(Stored records)
==========

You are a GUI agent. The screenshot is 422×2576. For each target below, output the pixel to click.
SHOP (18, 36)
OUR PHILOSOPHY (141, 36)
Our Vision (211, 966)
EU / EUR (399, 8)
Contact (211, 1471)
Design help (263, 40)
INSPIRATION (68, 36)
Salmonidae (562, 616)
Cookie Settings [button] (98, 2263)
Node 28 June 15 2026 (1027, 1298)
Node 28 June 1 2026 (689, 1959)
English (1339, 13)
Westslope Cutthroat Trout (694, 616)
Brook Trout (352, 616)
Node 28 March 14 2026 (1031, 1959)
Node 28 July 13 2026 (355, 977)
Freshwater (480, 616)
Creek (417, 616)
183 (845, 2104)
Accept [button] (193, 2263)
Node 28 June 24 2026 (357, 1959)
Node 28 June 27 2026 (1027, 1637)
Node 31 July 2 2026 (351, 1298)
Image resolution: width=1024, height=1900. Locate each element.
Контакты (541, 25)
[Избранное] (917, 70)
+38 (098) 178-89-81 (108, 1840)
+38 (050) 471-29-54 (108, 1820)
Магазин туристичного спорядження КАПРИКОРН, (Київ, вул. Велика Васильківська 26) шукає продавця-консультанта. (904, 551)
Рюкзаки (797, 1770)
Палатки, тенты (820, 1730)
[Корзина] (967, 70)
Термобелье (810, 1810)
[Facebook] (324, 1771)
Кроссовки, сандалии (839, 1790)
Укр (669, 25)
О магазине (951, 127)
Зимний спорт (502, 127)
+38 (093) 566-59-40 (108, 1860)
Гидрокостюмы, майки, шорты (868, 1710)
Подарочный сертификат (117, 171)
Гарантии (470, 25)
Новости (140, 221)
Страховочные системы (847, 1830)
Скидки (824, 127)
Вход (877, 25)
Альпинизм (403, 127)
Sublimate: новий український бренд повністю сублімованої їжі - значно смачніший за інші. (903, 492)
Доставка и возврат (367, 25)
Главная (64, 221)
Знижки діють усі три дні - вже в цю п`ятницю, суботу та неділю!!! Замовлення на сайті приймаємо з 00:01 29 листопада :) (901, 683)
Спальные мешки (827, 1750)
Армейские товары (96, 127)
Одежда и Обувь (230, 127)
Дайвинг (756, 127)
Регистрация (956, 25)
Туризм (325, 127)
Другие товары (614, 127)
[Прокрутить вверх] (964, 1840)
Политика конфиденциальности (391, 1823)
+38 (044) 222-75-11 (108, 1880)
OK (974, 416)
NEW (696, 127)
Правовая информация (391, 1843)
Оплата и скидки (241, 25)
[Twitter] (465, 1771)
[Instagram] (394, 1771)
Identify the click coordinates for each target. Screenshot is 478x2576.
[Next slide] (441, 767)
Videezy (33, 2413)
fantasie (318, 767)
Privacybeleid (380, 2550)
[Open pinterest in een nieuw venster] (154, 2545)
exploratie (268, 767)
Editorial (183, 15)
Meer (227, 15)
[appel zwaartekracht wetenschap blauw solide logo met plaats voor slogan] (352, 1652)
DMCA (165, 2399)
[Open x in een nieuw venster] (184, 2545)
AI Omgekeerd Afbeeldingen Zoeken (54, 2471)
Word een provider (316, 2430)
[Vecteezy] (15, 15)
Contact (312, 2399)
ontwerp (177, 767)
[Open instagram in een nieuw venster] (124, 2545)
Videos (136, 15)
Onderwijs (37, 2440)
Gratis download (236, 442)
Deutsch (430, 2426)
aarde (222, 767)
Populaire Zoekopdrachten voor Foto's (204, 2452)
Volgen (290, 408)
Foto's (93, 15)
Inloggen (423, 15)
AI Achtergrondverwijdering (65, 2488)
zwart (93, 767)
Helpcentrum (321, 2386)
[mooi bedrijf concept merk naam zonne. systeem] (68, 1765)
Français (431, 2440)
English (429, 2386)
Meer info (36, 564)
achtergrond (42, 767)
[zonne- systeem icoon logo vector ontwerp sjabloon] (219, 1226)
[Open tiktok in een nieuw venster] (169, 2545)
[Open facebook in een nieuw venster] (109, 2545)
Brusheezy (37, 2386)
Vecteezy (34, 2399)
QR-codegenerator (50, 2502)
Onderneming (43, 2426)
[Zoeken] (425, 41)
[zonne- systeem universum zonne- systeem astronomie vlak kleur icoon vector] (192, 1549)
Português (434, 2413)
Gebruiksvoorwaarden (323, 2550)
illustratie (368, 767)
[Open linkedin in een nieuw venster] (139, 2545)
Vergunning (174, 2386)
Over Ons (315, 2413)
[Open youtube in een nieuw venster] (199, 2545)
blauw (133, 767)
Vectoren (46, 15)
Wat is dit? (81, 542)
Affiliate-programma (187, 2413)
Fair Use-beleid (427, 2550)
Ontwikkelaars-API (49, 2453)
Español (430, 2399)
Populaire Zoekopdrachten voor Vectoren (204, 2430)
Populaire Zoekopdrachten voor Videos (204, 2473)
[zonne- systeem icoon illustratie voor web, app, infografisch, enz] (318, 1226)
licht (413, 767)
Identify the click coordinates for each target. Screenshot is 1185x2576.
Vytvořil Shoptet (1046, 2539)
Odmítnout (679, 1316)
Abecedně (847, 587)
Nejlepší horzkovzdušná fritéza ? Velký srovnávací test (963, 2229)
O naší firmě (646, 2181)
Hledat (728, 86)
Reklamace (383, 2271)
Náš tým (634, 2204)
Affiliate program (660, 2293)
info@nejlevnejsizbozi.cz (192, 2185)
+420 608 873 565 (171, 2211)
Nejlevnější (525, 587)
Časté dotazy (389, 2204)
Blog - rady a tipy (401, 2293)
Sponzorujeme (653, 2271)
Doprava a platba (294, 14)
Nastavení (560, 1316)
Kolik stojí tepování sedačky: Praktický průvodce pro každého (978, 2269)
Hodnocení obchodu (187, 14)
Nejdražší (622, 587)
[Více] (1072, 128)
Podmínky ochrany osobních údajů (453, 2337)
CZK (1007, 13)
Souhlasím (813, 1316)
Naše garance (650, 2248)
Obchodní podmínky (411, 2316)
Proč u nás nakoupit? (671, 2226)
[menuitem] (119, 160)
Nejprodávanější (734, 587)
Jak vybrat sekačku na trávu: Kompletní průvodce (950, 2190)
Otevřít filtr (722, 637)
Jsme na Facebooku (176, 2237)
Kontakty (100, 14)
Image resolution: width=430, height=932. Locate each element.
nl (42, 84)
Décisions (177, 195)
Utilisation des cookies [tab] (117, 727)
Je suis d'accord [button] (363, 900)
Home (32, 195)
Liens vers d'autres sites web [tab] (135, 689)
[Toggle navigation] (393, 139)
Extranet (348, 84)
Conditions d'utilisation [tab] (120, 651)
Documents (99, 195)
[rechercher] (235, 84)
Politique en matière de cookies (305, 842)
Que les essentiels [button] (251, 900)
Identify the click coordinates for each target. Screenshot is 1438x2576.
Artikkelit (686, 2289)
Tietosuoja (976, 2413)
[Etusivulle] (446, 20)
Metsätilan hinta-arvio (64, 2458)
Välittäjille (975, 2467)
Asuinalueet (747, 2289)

==========

Task to carry out » A word-for-word copy of the entries, from the first line through the line containing "Гидрокостюмы, майки, шорты (868, 1710)", is the whole answer.

Completed task »
You are a GUI agent. The screenshot is 422×2576. For each target below, output the pixel to click.
SHOP (18, 36)
OUR PHILOSOPHY (141, 36)
Our Vision (211, 966)
EU / EUR (399, 8)
Contact (211, 1471)
Design help (263, 40)
INSPIRATION (68, 36)
Salmonidae (562, 616)
Cookie Settings [button] (98, 2263)
Node 28 June 15 2026 (1027, 1298)
Node 28 June 1 2026 (689, 1959)
English (1339, 13)
Westslope Cutthroat Trout (694, 616)
Brook Trout (352, 616)
Node 28 March 14 2026 (1031, 1959)
Node 28 July 13 2026 (355, 977)
Freshwater (480, 616)
Creek (417, 616)
183 (845, 2104)
Accept [button] (193, 2263)
Node 28 June 24 2026 (357, 1959)
Node 28 June 27 2026 (1027, 1637)
Node 31 July 2 2026 (351, 1298)
Image resolution: width=1024, height=1900. Locate each element.
Контакты (541, 25)
[Избранное] (917, 70)
+38 (098) 178-89-81 (108, 1840)
+38 (050) 471-29-54 (108, 1820)
Магазин туристичного спорядження КАПРИКОРН, (Київ, вул. Велика Васильківська 26) шукає продавця-консультанта. (904, 551)
Рюкзаки (797, 1770)
Палатки, тенты (820, 1730)
[Корзина] (967, 70)
Термобелье (810, 1810)
[Facebook] (324, 1771)
Кроссовки, сандалии (839, 1790)
Укр (669, 25)
О магазине (951, 127)
Зимний спорт (502, 127)
+38 (093) 566-59-40 (108, 1860)
Гидрокостюмы, майки, шорты (868, 1710)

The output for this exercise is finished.